Integendeel, waarom die spontane houding van devotie? waarom die ongekunstelde
handbewegingen? waarom die ingekeerde gelaatstrekken? waarom die
onverschilligheid voor de tegenwoordigheid van anderen? waarom die afwezigheid
van die beschaamdheid die zo sterk is onder de aanhangers van andere belijdenissen?
De toeschouwer ziet het uitwerksel; de oorzaak ervan begrijpt hij niet.

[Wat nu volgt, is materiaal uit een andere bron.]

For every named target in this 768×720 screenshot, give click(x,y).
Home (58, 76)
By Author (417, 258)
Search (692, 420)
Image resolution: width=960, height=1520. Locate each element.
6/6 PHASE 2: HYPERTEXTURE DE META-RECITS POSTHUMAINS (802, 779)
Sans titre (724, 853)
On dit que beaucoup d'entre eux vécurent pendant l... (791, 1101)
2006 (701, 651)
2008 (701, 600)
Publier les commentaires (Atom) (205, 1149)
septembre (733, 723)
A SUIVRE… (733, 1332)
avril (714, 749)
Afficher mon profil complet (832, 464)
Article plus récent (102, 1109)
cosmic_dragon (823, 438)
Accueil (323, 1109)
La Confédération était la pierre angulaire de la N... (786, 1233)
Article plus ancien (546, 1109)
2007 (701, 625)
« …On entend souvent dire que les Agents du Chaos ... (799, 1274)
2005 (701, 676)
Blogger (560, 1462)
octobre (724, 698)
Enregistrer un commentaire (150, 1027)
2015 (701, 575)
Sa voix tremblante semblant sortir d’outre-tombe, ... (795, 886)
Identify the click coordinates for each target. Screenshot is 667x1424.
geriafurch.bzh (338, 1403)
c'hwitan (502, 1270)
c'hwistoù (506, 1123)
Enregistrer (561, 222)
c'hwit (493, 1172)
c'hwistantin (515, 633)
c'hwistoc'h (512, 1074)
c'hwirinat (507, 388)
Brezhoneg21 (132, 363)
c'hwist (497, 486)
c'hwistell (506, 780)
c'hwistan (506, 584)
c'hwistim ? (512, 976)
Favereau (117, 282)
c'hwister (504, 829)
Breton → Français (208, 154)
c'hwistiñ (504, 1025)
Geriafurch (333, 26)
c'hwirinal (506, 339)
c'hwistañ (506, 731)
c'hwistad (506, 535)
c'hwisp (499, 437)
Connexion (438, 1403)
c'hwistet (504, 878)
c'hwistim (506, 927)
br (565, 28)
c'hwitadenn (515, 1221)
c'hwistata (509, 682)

Waarom die waardige ernst van de
eredienst? voor ons is het antwoord
niet moeilijk. Het is omdat de Mensgeworden Zaligmaker tegenwoordig is in het
tabernakel; en wanneer plotseling de stille Kerk, als het ware, vol licht staat
door het eenstemmig vreugdegezang van alle aanwezigen, dan is het omdat Hij nu zijn
Troon heeft bestegen boven het altaar, om daar te worden aanbeden. Het is het
zichtbare Teken van den Mensenzoon, dat heentrilt door de hele vergadering, en
ze doet overstromen van jubel.
(Wordt
vervolgd)
[1]
Hymne Jesu decus Angelorum uit het
Officie van de Allerheilkiste Naam van Jezus. School van de H. Bernardus.